3. Use Basic Gun Safety
To some it may sound silly, but using toys to teach children about gun safety is a great idea. Kids are going to be wild with toy guns and have every right to some fun, but a little safe guidance can’t hurt.
Here are some basic gun safety tips that can be taught to youth while even using toy guns:
- Treat a gun as if it always is loaded and ready to fire
- Never point a gun at anything you don’t want to shoot
- Keep your finger away from the trigger until you are ready to fire
- Be sure your gun is always pointed in a safe direction
- Know what is beyond your target and what you could unintentionally hit
4. Be Wary of Modified Nerf Guns
It is getting more and more popular to modify Nerf guns to enhance the performance of the toy. It is possible to do things like stretch internal springs, or take out safety parts that keep the blasters firing at the same speed.

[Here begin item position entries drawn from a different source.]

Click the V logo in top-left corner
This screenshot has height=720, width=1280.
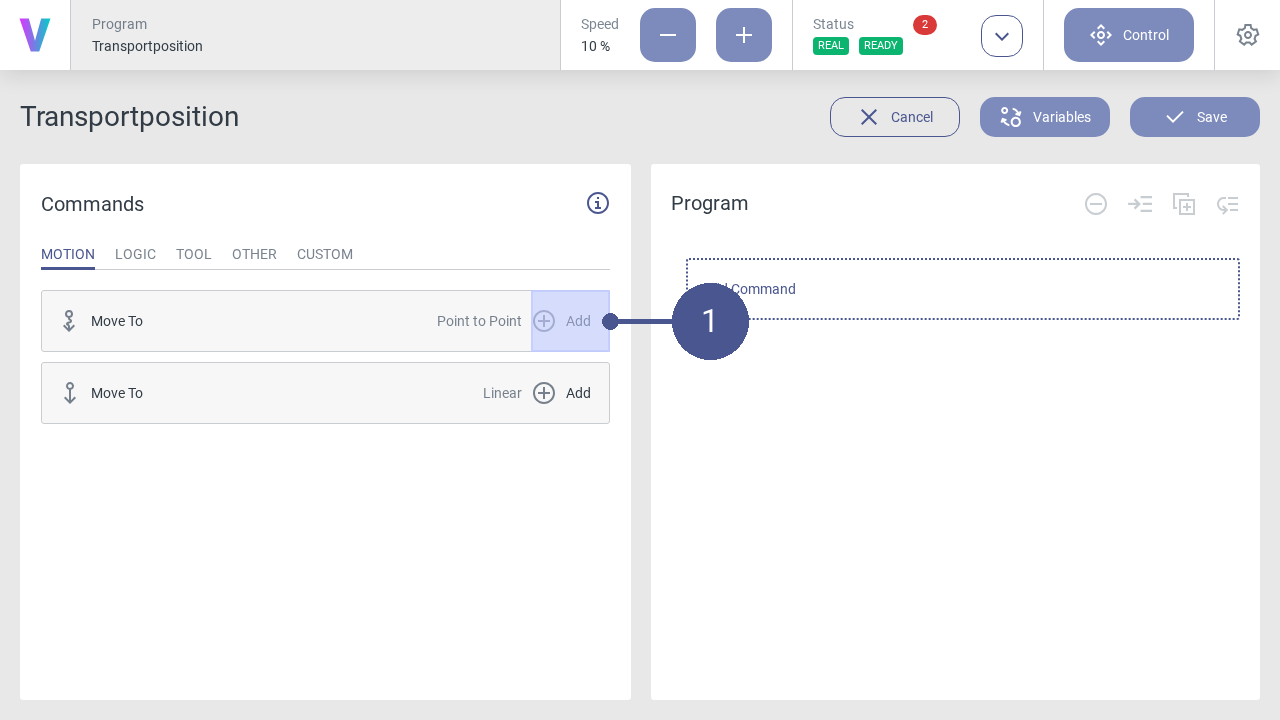pyautogui.click(x=35, y=35)
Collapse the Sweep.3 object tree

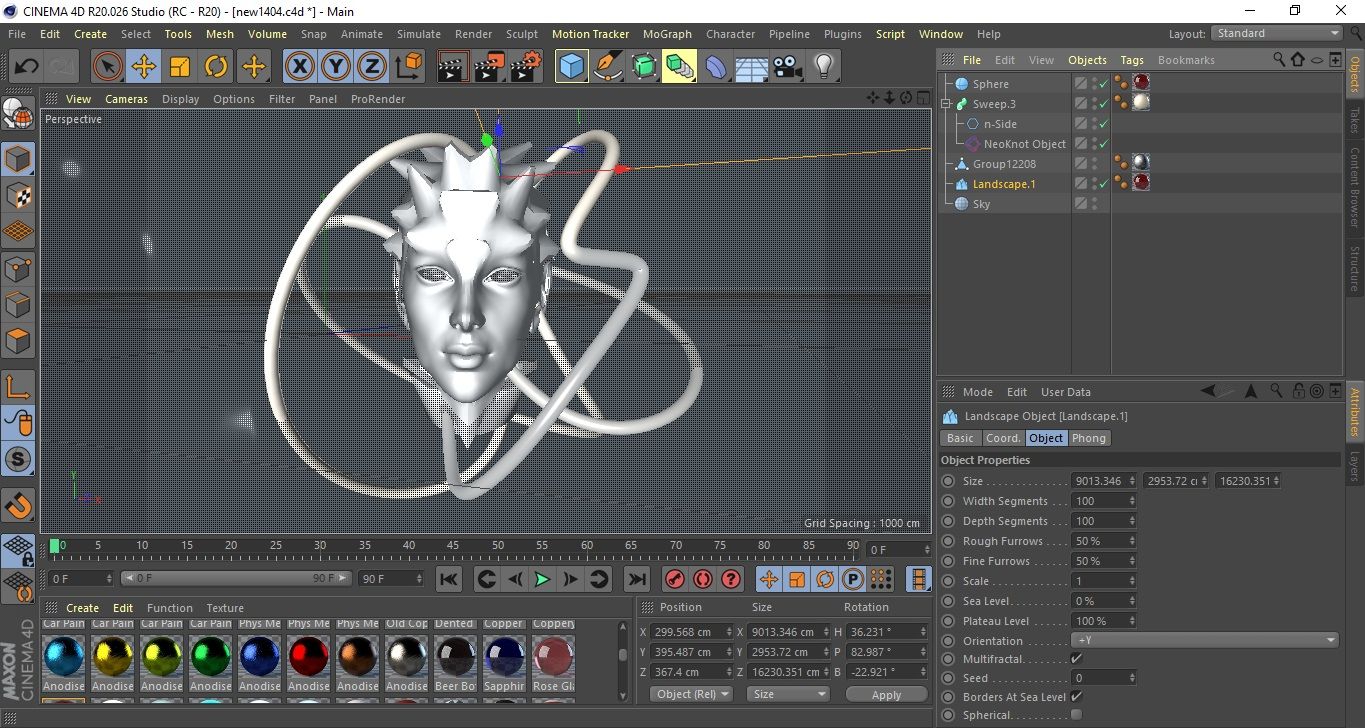[946, 104]
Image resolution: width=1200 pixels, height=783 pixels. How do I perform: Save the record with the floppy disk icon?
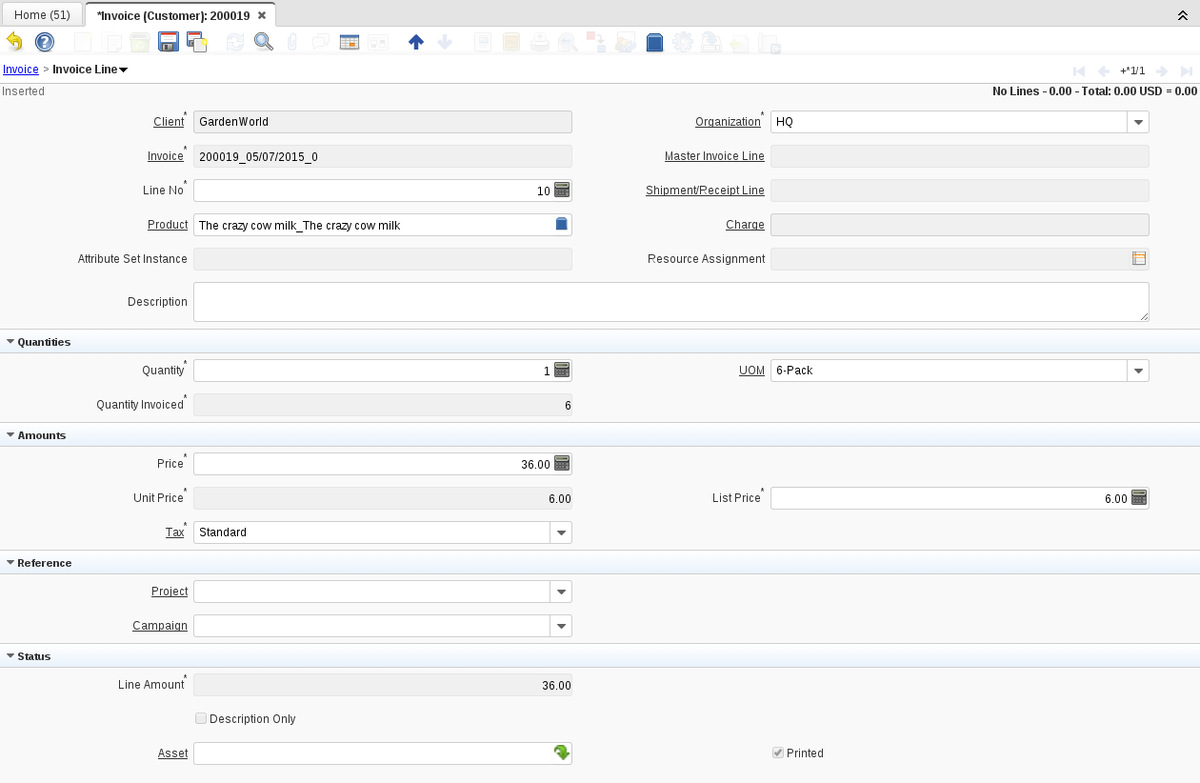click(x=168, y=42)

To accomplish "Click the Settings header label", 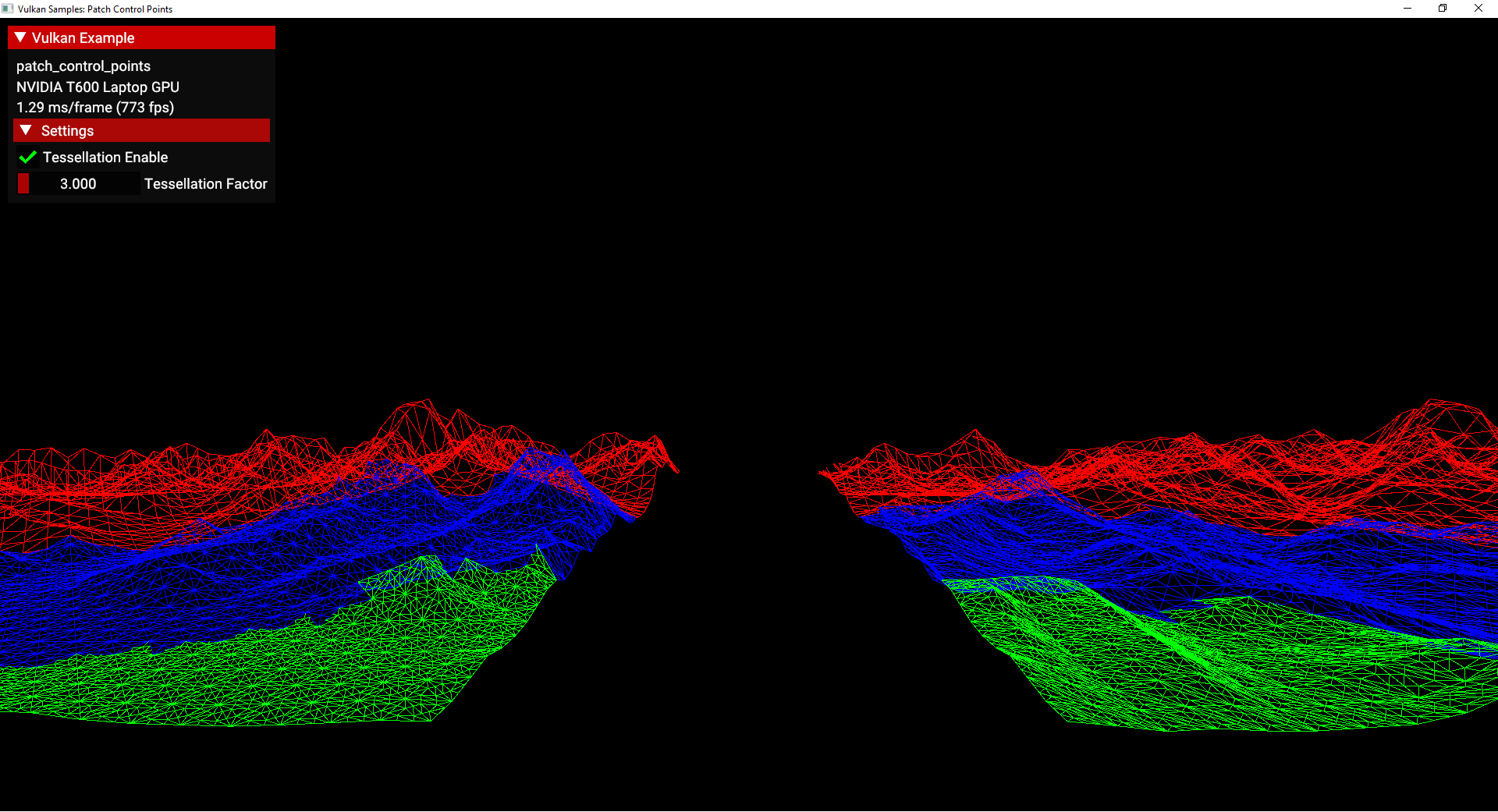I will 67,131.
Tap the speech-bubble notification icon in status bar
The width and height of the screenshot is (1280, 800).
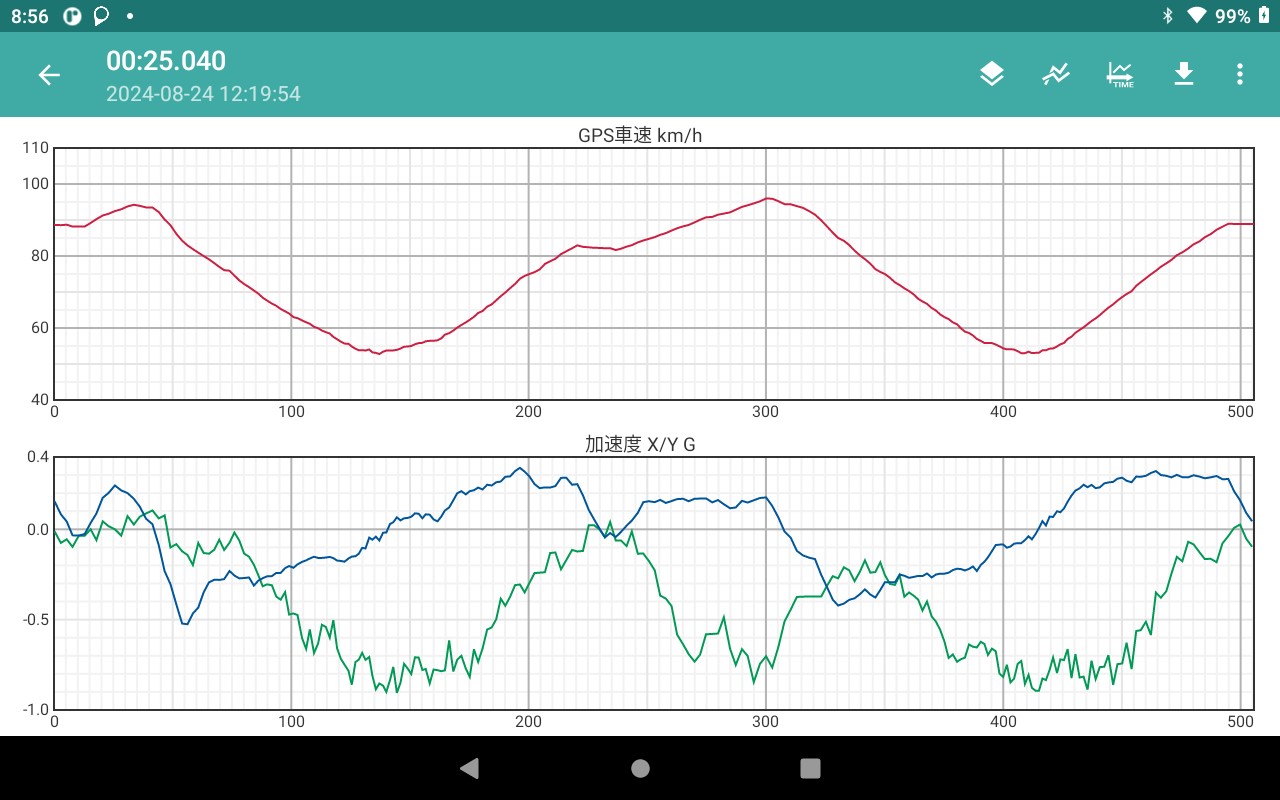click(x=101, y=16)
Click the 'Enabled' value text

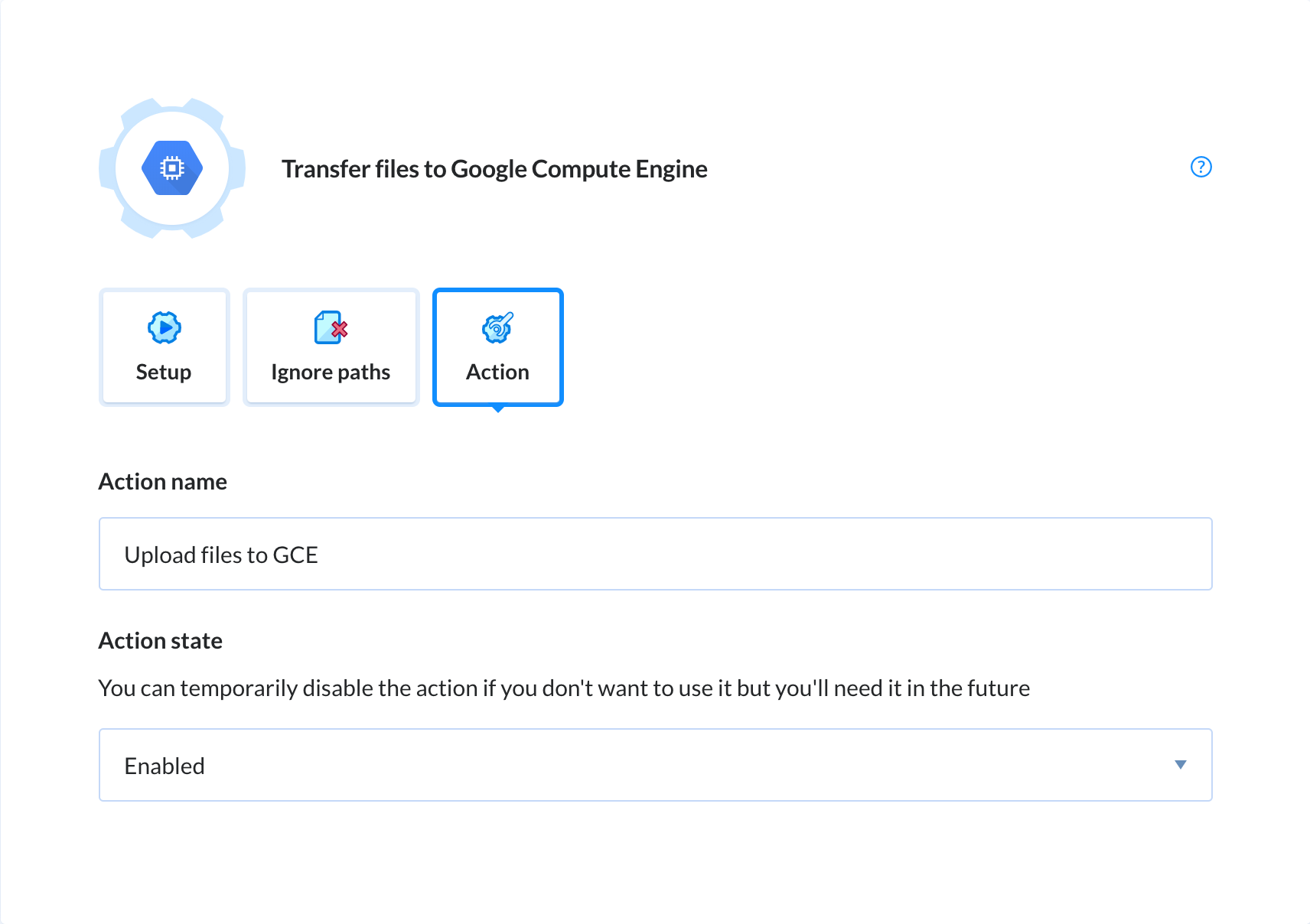point(165,766)
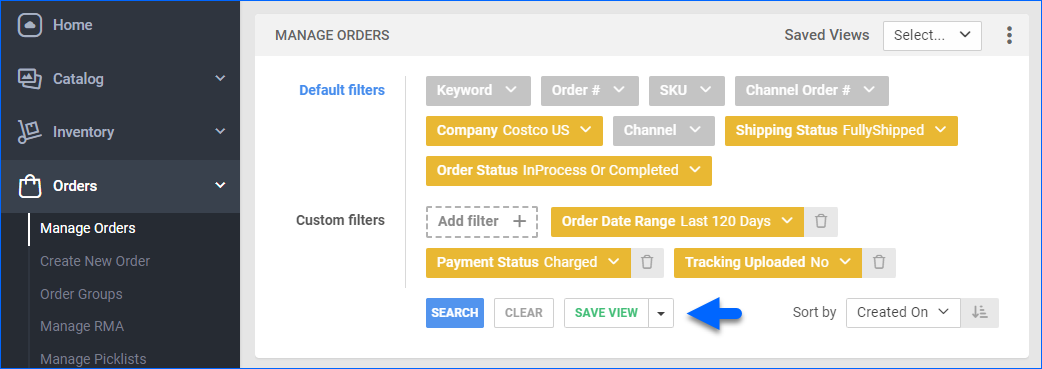1042x369 pixels.
Task: Go to Manage RMA page
Action: (x=82, y=326)
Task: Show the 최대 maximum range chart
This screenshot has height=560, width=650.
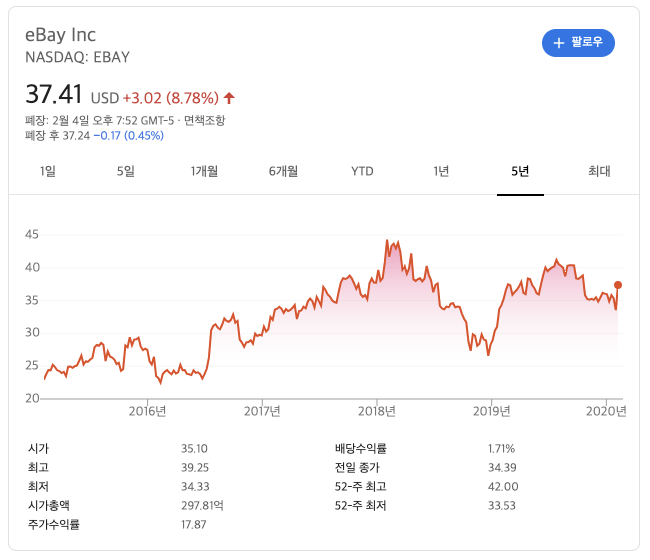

Hasbro, the makers of Nerf, specifically warns against modifying their guns or the ammo. Tinkering with these toys can be a lot of fun for kids, but they might not fully understand the risks.
Modified, homemade, and 3D printed guns can be bought that can shoot 3x as hard as the average Nerf gun. These blasters are impressive and can be an excellent time for kids of an appropriate age. However, if Nerf doesn’t make it, it likely isn’t as well tested and as safe.
5. Don’t Shoot Animals With Nerf Guns
While these toy guns are tested to be safe for people, some animals might not be as resilient. Animals can act differently or lash out if shot, and like us could have their eyes damaged by the ammo.
Anyone that has been struck by a Nerf dart knows that you can feel them. While everyone has a different pain tolerance, I think it safe to say that Nerf guns can hurt.
Still, these toys have been enjoyed for more than 30 years and can be fun. How many families have had a fun moment with a spontaneous battle or by creating Nerf gun games of their own?
By following some basic safety guidelines and being aware of your surroundings, these activities can definitely be enjoyed safely.
As much as we hate it, following some basic rules and suggestions can prevent the little hurt caused by Nerf guns.